Task: Each line of the data has to be transcribed exactly.

Data for review:
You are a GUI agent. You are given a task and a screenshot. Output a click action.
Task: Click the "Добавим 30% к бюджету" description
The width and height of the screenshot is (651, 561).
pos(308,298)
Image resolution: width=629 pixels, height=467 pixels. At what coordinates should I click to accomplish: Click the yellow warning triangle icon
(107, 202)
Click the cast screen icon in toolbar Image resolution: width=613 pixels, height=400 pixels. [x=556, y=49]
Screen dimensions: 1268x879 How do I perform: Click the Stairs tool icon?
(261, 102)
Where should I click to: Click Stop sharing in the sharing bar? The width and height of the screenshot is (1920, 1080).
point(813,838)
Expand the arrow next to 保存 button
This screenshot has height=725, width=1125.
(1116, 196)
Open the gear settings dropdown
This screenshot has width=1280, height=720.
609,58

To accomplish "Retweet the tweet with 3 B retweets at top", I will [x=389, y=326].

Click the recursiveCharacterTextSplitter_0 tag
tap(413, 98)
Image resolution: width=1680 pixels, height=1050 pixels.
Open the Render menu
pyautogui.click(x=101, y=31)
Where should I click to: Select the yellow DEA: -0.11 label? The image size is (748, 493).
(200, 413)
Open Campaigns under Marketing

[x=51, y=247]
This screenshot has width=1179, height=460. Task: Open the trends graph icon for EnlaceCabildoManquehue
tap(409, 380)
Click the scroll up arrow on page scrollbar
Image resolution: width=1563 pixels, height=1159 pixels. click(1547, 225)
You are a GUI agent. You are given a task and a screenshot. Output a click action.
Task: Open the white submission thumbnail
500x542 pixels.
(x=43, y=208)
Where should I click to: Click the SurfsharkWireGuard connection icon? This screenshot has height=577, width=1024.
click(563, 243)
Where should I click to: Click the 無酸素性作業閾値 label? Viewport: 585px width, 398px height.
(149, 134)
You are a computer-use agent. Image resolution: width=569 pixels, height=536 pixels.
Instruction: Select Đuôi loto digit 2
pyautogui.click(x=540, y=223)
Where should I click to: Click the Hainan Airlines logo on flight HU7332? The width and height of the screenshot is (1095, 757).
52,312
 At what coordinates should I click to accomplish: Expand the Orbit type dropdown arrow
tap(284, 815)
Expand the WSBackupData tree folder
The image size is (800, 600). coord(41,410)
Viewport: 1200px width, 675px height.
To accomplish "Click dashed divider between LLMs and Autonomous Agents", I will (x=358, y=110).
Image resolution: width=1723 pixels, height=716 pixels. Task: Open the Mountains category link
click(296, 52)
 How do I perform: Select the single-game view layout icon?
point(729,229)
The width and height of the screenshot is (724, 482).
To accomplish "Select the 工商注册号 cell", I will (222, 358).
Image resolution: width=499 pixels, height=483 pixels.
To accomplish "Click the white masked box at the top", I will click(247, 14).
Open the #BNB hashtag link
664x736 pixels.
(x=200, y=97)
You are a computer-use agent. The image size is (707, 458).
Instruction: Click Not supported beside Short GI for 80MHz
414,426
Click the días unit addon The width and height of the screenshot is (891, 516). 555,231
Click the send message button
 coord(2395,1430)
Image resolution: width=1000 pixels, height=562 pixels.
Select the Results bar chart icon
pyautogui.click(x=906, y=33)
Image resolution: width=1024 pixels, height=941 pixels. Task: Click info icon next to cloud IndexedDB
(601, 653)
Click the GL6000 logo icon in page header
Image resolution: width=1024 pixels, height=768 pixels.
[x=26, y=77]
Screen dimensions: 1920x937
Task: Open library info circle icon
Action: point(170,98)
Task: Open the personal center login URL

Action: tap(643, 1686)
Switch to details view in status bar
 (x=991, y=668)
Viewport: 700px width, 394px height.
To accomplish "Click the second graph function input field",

Result for this task:
You are a GUI agent. You are given a task and a screenshot. Output a click action.
Task: Click the "Добавим 30% к бюджету" description
The width and height of the screenshot is (651, 561).
pos(308,298)
Image resolution: width=629 pixels, height=467 pixels. At what coordinates should I click to accomplish: Click the yellow warning triangle icon
(107, 202)
Click the cast screen icon in toolbar Image resolution: width=613 pixels, height=400 pixels. [x=556, y=49]
Screen dimensions: 1268x879 How do I perform: Click the Stairs tool icon?
(261, 102)
Where should I click to: Click Stop sharing in the sharing bar? The width and height of the screenshot is (1920, 1080).
point(813,838)
Expand the arrow next to 保存 button
This screenshot has height=725, width=1125.
(1116, 196)
Open the gear settings dropdown
This screenshot has width=1280, height=720.
609,58

To accomplish "Retweet the tweet with 3 B retweets at top", I will [x=389, y=326].

Click the recursiveCharacterTextSplitter_0 tag
tap(413, 98)
Image resolution: width=1680 pixels, height=1050 pixels.
Open the Render menu
pyautogui.click(x=101, y=31)
Where should I click to: Select the yellow DEA: -0.11 label? The image size is (748, 493).
(200, 413)
Open Campaigns under Marketing

[x=51, y=247]
This screenshot has width=1179, height=460. Task: Open the trends graph icon for EnlaceCabildoManquehue
tap(409, 380)
Click the scroll up arrow on page scrollbar
Image resolution: width=1563 pixels, height=1159 pixels. click(1547, 225)
You are a GUI agent. You are given a task and a screenshot. Output a click action.
Task: Open the white submission thumbnail
500x542 pixels.
(x=43, y=208)
Where should I click to: Click the SurfsharkWireGuard connection icon? This screenshot has height=577, width=1024.
click(563, 243)
Where should I click to: Click the 無酸素性作業閾値 label? Viewport: 585px width, 398px height.
(149, 134)
You are a computer-use agent. Image resolution: width=569 pixels, height=536 pixels.
Instruction: Select Đuôi loto digit 2
pyautogui.click(x=540, y=223)
Where should I click to: Click the Hainan Airlines logo on flight HU7332? The width and height of the screenshot is (1095, 757).
52,312
 At what coordinates should I click to accomplish: Expand the Orbit type dropdown arrow
tap(284, 815)
Expand the WSBackupData tree folder
The image size is (800, 600). coord(41,410)
Viewport: 1200px width, 675px height.
To accomplish "Click dashed divider between LLMs and Autonomous Agents", I will (x=358, y=110).
Image resolution: width=1723 pixels, height=716 pixels. Task: Open the Mountains category link
click(296, 52)
 How do I perform: Select the single-game view layout icon?
point(729,229)
The width and height of the screenshot is (724, 482).
To accomplish "Select the 工商注册号 cell", I will (222, 358).
Image resolution: width=499 pixels, height=483 pixels.
To accomplish "Click the white masked box at the top", I will click(247, 14).
Open the #BNB hashtag link
664x736 pixels.
(x=200, y=97)
You are a computer-use agent. The image size is (707, 458).
Instruction: Click Not supported beside Short GI for 80MHz
414,426
Click the días unit addon The width and height of the screenshot is (891, 516). 555,231
Click the send message button
 coord(2395,1430)
Image resolution: width=1000 pixels, height=562 pixels.
Select the Results bar chart icon
pyautogui.click(x=906, y=33)
Image resolution: width=1024 pixels, height=941 pixels. Task: Click info icon next to cloud IndexedDB
(601, 653)
Click the GL6000 logo icon in page header
Image resolution: width=1024 pixels, height=768 pixels.
[x=26, y=77]
Screen dimensions: 1920x937
Task: Open library info circle icon
Action: point(170,98)
Task: Open the personal center login URL

Action: tap(643, 1686)
Switch to details view in status bar
 (x=991, y=668)
Viewport: 700px width, 394px height.
To accomplish "Click the second graph function input field",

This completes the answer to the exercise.